_GIVEN PROBLEM_. Rewrite the data from the line with "2024年9月 (82, 1575)" up to and including the line with "Masatoshi (201, 848)", replacing "Release Notes" with "Changelog" and leaving everything else as is. Return only those lines.

— begin SUPPLIED MATERIAL —

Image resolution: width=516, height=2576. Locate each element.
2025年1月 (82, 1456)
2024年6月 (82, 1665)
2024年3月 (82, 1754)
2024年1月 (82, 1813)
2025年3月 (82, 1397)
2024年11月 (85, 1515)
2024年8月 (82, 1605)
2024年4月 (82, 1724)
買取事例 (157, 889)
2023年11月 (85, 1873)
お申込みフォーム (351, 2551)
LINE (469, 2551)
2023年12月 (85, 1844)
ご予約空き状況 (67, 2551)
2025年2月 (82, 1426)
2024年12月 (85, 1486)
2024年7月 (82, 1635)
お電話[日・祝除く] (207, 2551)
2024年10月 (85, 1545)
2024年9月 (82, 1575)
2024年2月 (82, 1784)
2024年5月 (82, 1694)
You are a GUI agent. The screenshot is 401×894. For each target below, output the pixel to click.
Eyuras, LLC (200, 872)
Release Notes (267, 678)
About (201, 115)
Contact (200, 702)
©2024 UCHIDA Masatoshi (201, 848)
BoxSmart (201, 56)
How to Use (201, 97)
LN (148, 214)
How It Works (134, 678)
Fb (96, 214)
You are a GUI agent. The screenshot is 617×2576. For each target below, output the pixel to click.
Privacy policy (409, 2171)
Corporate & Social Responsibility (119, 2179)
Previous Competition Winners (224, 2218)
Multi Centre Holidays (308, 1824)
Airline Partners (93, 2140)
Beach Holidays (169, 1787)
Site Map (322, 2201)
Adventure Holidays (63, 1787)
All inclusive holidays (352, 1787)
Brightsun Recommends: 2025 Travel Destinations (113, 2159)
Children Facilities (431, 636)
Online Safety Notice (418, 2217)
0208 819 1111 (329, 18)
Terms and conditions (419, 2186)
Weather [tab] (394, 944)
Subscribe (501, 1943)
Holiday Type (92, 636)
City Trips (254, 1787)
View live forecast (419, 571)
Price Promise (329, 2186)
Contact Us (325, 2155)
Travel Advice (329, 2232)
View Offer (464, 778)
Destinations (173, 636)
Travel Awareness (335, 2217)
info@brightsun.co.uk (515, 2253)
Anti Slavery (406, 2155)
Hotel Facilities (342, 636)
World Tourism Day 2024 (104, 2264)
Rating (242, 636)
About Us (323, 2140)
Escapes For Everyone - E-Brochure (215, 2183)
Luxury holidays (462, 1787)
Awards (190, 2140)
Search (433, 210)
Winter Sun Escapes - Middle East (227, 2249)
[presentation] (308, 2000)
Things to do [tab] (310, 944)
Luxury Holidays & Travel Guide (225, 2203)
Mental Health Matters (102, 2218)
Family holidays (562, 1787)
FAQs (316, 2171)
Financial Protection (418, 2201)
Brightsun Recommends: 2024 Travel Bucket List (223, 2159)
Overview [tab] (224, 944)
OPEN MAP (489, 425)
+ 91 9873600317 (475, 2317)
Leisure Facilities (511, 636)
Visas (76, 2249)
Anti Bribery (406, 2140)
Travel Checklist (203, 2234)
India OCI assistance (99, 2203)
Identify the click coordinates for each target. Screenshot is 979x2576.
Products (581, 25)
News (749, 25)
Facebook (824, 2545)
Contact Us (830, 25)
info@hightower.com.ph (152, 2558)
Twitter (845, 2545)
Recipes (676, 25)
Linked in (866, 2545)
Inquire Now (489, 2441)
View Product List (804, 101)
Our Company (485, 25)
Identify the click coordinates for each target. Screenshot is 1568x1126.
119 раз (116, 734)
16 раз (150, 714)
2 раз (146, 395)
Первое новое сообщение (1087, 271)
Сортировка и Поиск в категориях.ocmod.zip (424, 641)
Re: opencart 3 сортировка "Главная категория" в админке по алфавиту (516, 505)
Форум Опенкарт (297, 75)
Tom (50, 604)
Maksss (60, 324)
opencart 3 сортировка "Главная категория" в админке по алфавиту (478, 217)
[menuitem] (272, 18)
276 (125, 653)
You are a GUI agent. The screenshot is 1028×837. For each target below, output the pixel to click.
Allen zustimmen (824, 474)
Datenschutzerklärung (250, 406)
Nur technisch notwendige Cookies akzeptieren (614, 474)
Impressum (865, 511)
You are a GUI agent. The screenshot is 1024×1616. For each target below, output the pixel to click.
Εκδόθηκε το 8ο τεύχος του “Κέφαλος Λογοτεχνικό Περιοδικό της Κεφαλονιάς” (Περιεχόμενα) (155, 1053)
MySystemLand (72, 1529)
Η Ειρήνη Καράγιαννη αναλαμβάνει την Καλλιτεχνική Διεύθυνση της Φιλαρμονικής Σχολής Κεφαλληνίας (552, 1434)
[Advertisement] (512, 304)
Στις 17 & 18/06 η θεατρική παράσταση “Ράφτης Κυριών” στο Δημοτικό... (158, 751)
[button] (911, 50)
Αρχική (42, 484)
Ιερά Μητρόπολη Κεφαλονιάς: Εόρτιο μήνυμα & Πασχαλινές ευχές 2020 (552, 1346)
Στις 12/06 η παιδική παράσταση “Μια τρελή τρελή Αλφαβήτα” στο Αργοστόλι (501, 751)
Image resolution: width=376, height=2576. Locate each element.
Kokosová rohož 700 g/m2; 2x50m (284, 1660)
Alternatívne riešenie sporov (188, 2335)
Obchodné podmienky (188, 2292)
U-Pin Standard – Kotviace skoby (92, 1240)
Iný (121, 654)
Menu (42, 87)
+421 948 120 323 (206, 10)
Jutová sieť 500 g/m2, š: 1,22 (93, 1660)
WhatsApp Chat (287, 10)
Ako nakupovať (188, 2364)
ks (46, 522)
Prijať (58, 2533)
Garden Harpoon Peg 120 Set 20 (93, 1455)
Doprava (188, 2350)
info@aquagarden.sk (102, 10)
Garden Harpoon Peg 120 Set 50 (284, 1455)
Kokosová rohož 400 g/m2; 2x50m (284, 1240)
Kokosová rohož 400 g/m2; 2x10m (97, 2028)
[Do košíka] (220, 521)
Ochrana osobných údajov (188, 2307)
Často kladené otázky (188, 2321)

— end SUPPLIED MATERIAL —

_RESULT FOR THIS EXERCISE_.
2024年9月 (82, 1575)
2024年2月 (82, 1784)
2024年5月 (82, 1694)
You are a GUI agent. The screenshot is 401×894. For each target below, output the pixel to click.
Eyuras, LLC (200, 872)
Changelog (267, 678)
About (201, 115)
Contact (200, 702)
©2024 UCHIDA Masatoshi (201, 848)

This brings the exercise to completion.